An adult client is admitted with back pain and found to have a metastatic tumor on the spine. The health care provider (HCP) explains that the client has few months to live and is likely to become totally paralyzed below the waist soon. The next day, the client tells the nurse of wanting to be discharged despite the HCP's recommendation that the client stay a few more days. Which is the most appropriate initial response by the nurse?
- A. I understand your desire to leave, but it would be very risky.
- B. I will ask the palliative care nurse to talk with you to help clarify your care goals.
- C. I will let the HCP know that you want to be discharged and do everything I can to make it happen.
- D. Tell me more about your need to leave the hospital.
Correct Answer: D
Rationale: Exploring the client's reasons respects autonomy and facilitates understanding. Warning about risks may dismiss feelings, referring to palliative care is premature, and promising discharge bypasses collaboration.
The practical nurse assists in the care of a client who was admitted in a state of acute psychosis after ingesting recreational substances. The parents ask the nurse if the client will develop schizophrenia. Which response by the nurse is appropriate?
- A. I know it must be terrible to see your child like this, but your child will be fine within a few days.

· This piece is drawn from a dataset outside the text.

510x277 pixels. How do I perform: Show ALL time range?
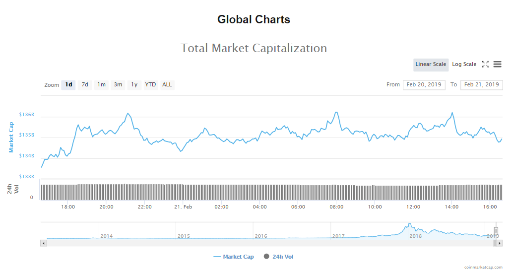click(x=167, y=85)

- B. It is important to understand that most people have permanent adverse effects after an episode like this.
- C. We cannot predict whether your child will develop schizophrenia; close observation is required to determine the cause of psychosis.
- D. Your child would be fine right now if they had not taken these drugs. We will need to do some additional testing
Correct Answer: C
Rationale: Schizophrenia risk cannot be predicted from a single episode; observation is needed. Reassurance , permanent effects , and blame are inaccurate.

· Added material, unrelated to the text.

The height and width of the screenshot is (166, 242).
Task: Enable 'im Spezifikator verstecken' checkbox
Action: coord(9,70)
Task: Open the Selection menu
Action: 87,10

The LPN/LVN is to assist the school nurse in scoliosis screening. What instructions should be given to the students?
- A. Wear a bathing suit under your clothes on the examination day.
- B. Bring a urine sample to school.
- C. Do not wash your hair the night before the exam.
- D. Wash your feet well the morning of the exam.
Correct Answer: A
Rationale: A bathing suit allows easy spinal visualization during scoliosis screening, ensuring modesty and efficiency.
The health care provider (HCP) provides education to an adult client about an upcoming surgical procedure. The client states, 'I'm not clear on what is included in the low-fat diet that I'll be on after the cholecystectomy.' What action should the nurse take?
- A. Ask the client's family member to sign the consent form
- B. Inform the client that the HCP can discuss all questions after surgery
- C. Provide the client with educational materials about low-fat diet options
- D. Reinforce education about the procedure using a visual aid
Correct Answer: C
Rationale: Providing dietary education addresses the client's question directly. Family consent is inappropriate, postponing discussion delays clarification, and procedure education doesn't address diet.